This guide demonstrates how to configure retry policy for a client and server application within the service mesh.

Prerequisites

  • Kubernetes cluster running Kubernetes v1.22.9 or greater.
  • Have kubectl available to interact with the API server.
  • Have osm CLI available for managing the service mesh.

Demo

  1. Install OSM with permissive mode and retry policy enabled.

    1. osm install --set=osm.enablePermissiveTrafficPolicy=true --set=osm.featureFlags.enableRetryPolicy=true
  2. Deploy the httpbin service into the httpbin namespace after enrolling its namespace to the mesh. The httpbin service runs on port 14001.
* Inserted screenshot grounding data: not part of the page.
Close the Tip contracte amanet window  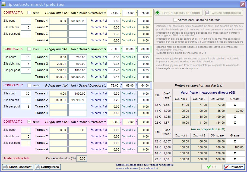(242, 4)
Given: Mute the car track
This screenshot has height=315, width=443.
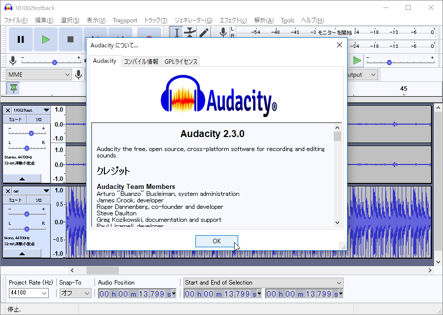Looking at the screenshot, I should [16, 199].
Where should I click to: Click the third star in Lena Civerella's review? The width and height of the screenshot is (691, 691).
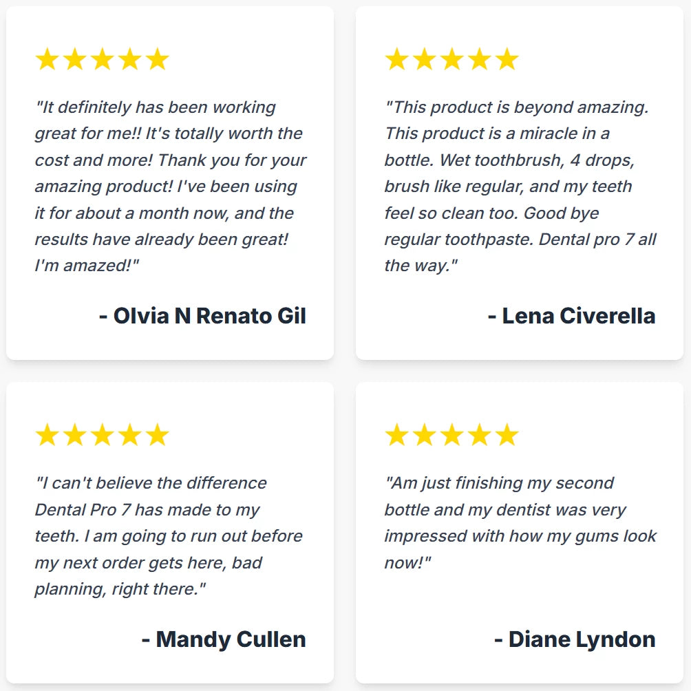click(451, 60)
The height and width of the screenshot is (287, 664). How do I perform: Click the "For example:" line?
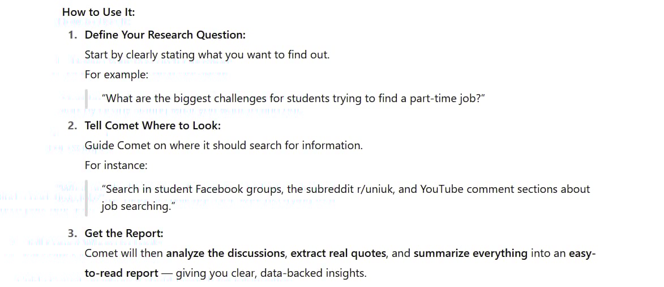coord(117,75)
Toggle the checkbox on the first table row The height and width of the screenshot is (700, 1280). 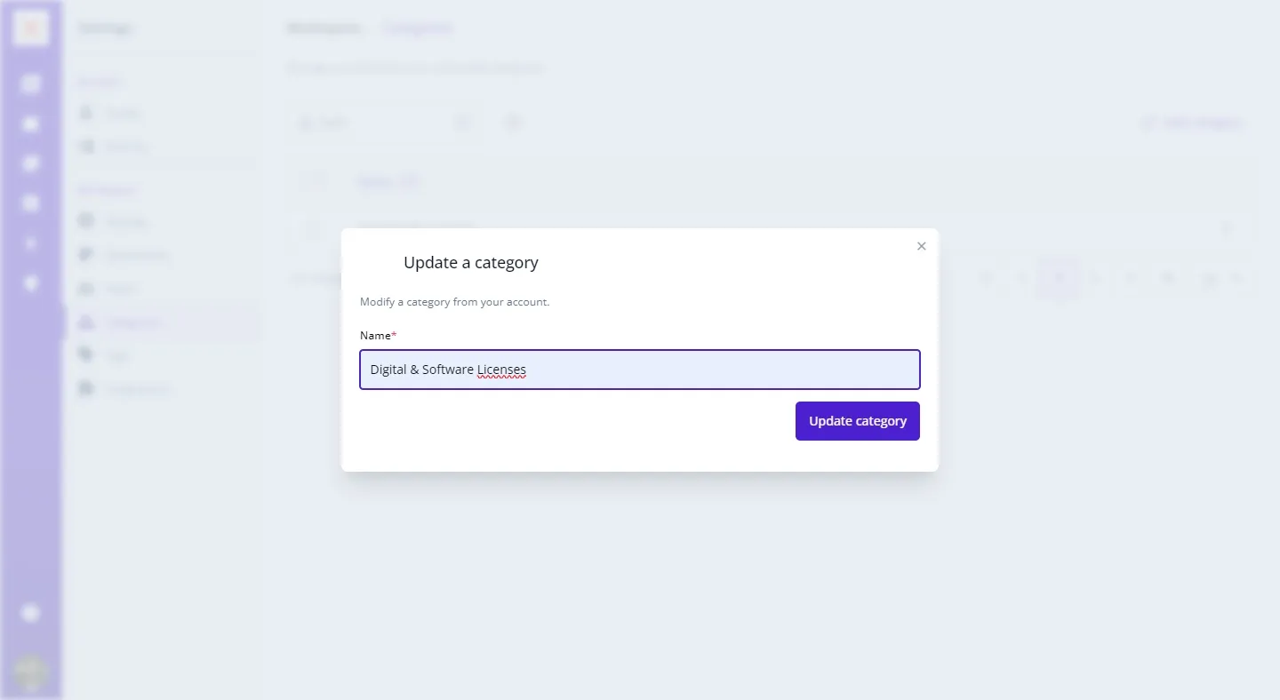coord(313,230)
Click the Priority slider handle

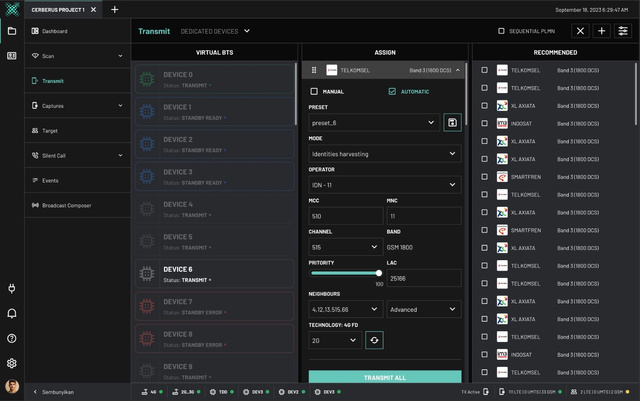coord(379,272)
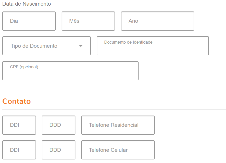Select DDI field beside Telefone Residencial

pyautogui.click(x=19, y=125)
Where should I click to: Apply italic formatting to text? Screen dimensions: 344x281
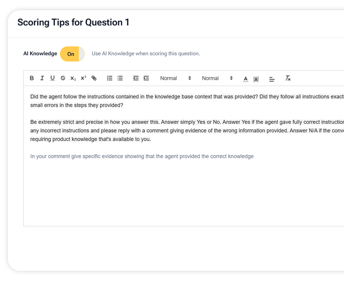pos(42,78)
    1. kubectl create namespace httpbin
    2. osm namespace add httpbin
    3. kubectl apply -f https://raw.githubusercontent.com/openservicemesh/osm-docs/release-v1.2/manifests/samples/httpbin/httpbin.yaml -n httpbin

    Confirm the httpbin service and pods are up and running.

    1. kubectl get svc,pod -n httpbin

    Should look similar to below

    1. NAME TYPE CLUSTER-IP EXTERNAL-IP PORT(S) AGE
    2. httpbin ClusterIP 10.96.198.23 <none> 14001/TCP 20s
    3. NAME READY STATUS RESTARTS AGE
    4. httpbin-5b8b94b9-lt2vs 2/2 Running 0 20s
  3. Deploy the curl into the curl namespace after enrolling its namespace to the mesh.
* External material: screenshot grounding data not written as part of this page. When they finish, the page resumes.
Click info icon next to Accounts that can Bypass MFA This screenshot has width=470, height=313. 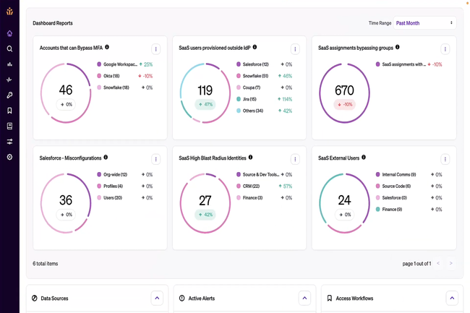tap(107, 48)
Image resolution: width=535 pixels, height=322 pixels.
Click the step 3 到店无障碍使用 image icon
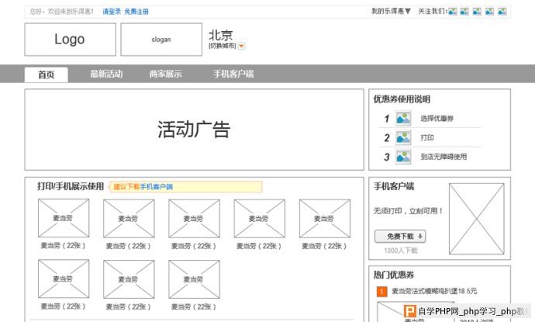(x=403, y=157)
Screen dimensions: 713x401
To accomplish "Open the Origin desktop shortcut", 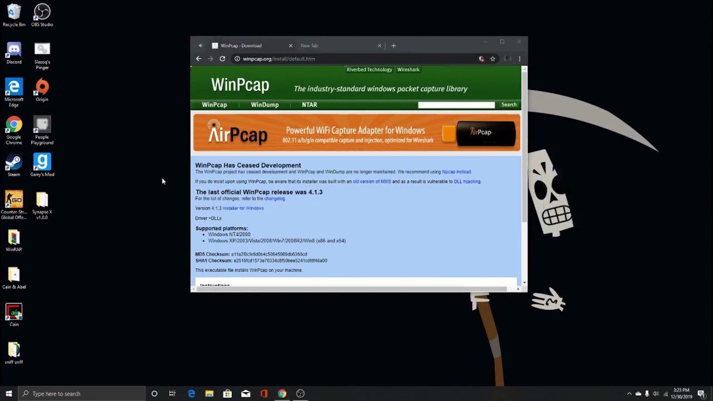I will 42,86.
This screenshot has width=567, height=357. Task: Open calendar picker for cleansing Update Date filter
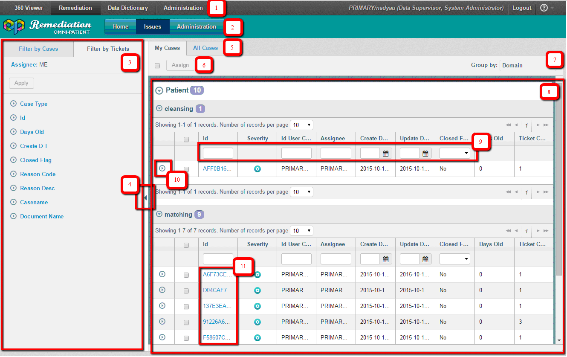425,154
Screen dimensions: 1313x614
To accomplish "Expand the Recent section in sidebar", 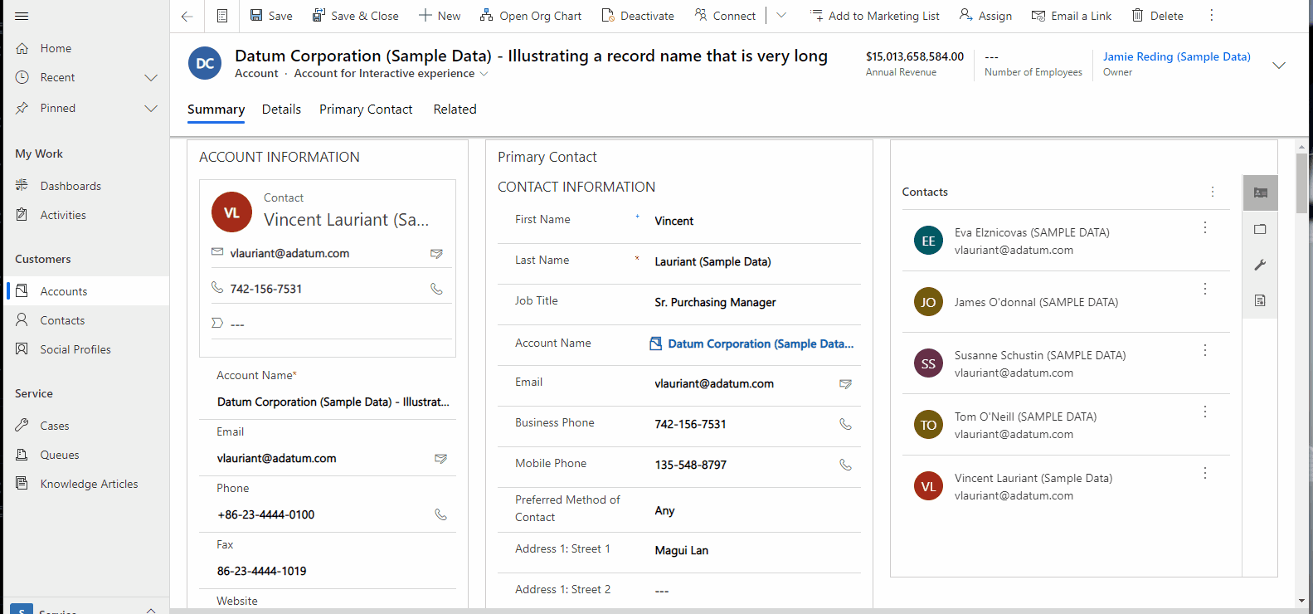I will (151, 77).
    1. kubectl create namespace curl
    2. osm namespace add curl
    3. kubectl apply -f https://raw.githubusercontent.com/openservicemesh/osm-docs/release-v1.2/manifests/samples/curl/curl.yaml -n curl

    Confirm the curl pod is up and running.

    1. kubectl get pods -n curl

    Should look similar to below

    1. NAME READY STATUS RESTARTS AGE
    2. curl-54ccc6954c-9rlvp 2/2 Running 0 20s
  4. Apply the Retry policy to retry when the curl ServiceAccount receives a 5xx code when sending a request to httpbin Service.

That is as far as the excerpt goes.